Amid an ongoing flurry of federal investigative activity pertaining to state government, a bipartisan group of lawmakers called for the creation of a task force to recommend greater ethical safeguards during a Statehouse news conference Monday.

“We’re not here to be the judge and the jury at all, we are here to start a conversation,” Rep. Tony McCombie, a Savanna Republican, said. “… We need the people who put us in office to be able to rely on us and trust us, and today, they can’t do that.”

McCombie is sponsoring House Joint Resolution 87, which would create a bipartisan task force to examine state ethics laws and how to better improve and enforce them.

That measure was assigned to the House Executive Committee but has not yet been scheduled for a hearing. The General Assembly’s veto session began Monday, continues through Wednesday and resumes Nov. 12-14.

The task force would consist of one member of the governor’s staff and two members of the Republican and Democratic caucuses in each chamber appointed by their legislative leaders. It would have 90 days from the day the resolution passes to report to the General Assembly and governor with its recommendations.

State Sen. Sue Rezin, a Morris Republican, said she filed a similar bill in 2012, but it failed to gain support. What’s different this year, she said, is the number of corruption-related headlines emanating from state government.

“Obviously we are concerned with everything that’s being reported out there with the investigations going on and we will try again,” Rezin said.

Shortly after the news conference, news broke that Chicago Democratic state Rep. Luis Arroyo was arrested Friday on corruption charges. It was the latest development in a string of ongoing federal investigations of several Statehouse regulars that have yielded FBI raids and at least one indictment of a sitting senator, Democrat Tom Cullerton of Villa Park.

Those at the news conference Monday said the formation of the task force was bigger than any one party or politician.

“We’re not here to point fingers, we’re here to work collectively together and to take action together to bring back public trust. That’s it,” McCombie said.

Maurice West, a Rockford Democrat who has been in office since January, agreed with his Republican colleagues.

“This issue should not be a partisan issue. Matter of fact, it should not even be a bipartisan issue, this should be a moral issue,” West said.

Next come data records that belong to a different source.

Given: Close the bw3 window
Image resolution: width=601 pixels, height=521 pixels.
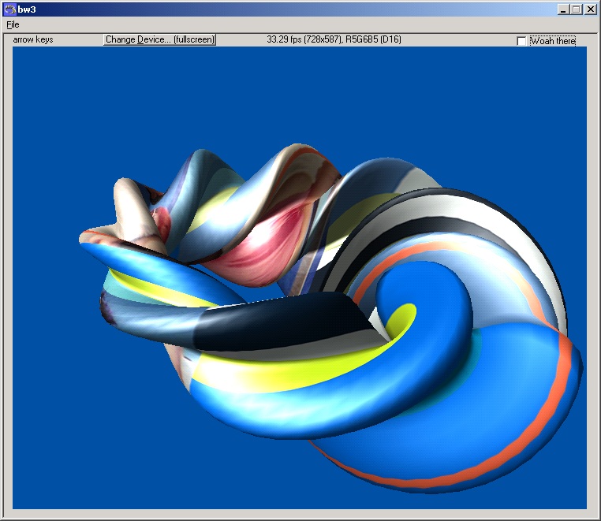Looking at the screenshot, I should pos(591,9).
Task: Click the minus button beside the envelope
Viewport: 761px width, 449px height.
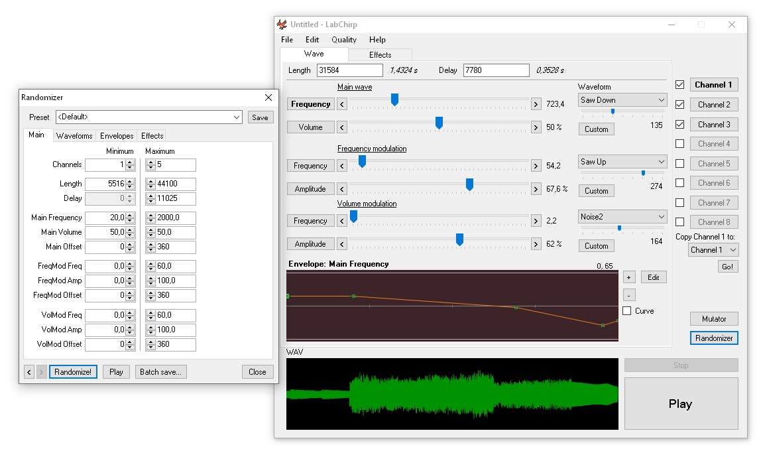Action: pos(629,295)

While West was the only Democrat in attendance, he said he anticipated further support for the formation of a task force from his party.

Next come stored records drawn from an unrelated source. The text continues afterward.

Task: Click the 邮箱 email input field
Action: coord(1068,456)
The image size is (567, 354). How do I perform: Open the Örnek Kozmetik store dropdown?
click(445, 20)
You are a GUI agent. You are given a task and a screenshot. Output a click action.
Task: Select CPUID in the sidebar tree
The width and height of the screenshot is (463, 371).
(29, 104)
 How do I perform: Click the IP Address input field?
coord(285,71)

Rep. Grant Wehrli, a Naperville Republican, promoted his House Bill 361, which would increase penalties for some ethics violations. That measure was introduced at the beginning of the regular legislative session but has not moved out of the House Rules Committee.

That bill would impose a fine of up to $200,000 for legislator lobbying and bribery violations, upping the penalty for bribery to a misdemeanor from a petty offense.

It would also create a $150,000 fine for any legislator who willfully files a false or incomplete statement of economic interest, a mandated document that lawmakers must submit each year.

It would also create a host of other fines, including for those who do not complete sexual harassment or ethics trainings.

“This bill is nothing more than an example of a starting point of a conversation that we all need to have to regain public trust and to get voters engaged in the process,” Wehrli said.

McCombie said the task force she is proposing would look at Wehrli’s bill and all others pertaining to ethics to form recommendations, and she would push for its passage during veto session.